═══ Task data
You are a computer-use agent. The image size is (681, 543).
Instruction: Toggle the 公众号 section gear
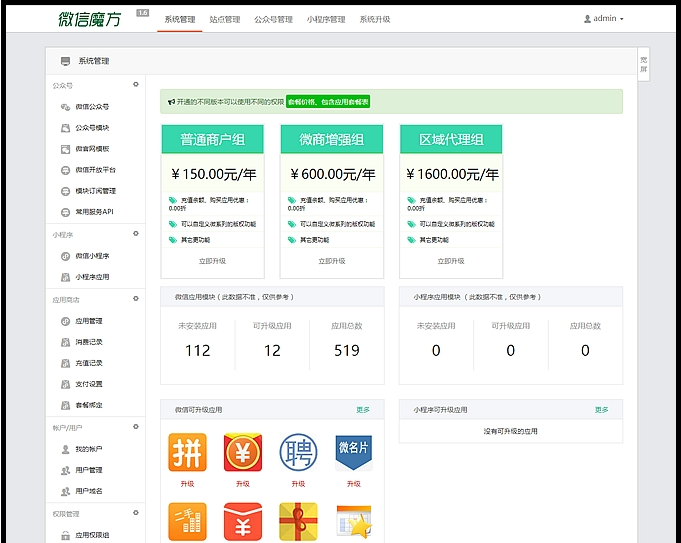pyautogui.click(x=136, y=85)
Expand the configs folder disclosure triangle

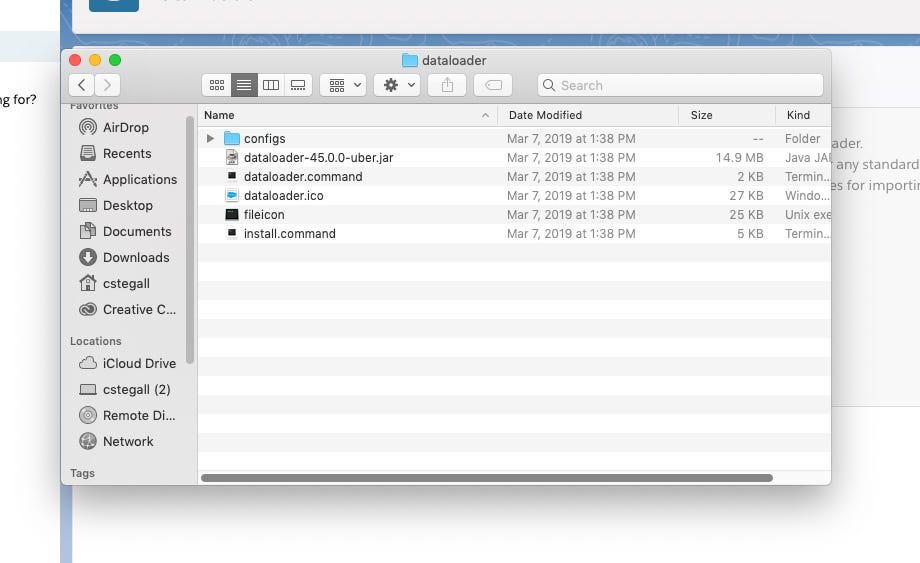tap(210, 139)
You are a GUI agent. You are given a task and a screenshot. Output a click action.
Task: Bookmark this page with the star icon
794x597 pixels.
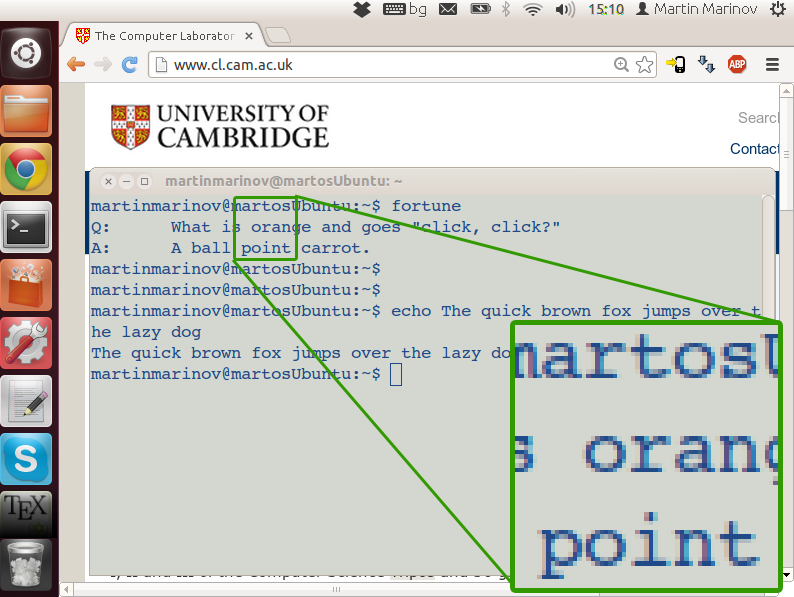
══════
**Assigned task**
The expected answer holds each line from the listing above where the string "agent" is present.

**Answer space**
You are a computer-use agent. The image size is (681, 543).
You are a GUI agent. You are given a task and a screenshot. Output a click action.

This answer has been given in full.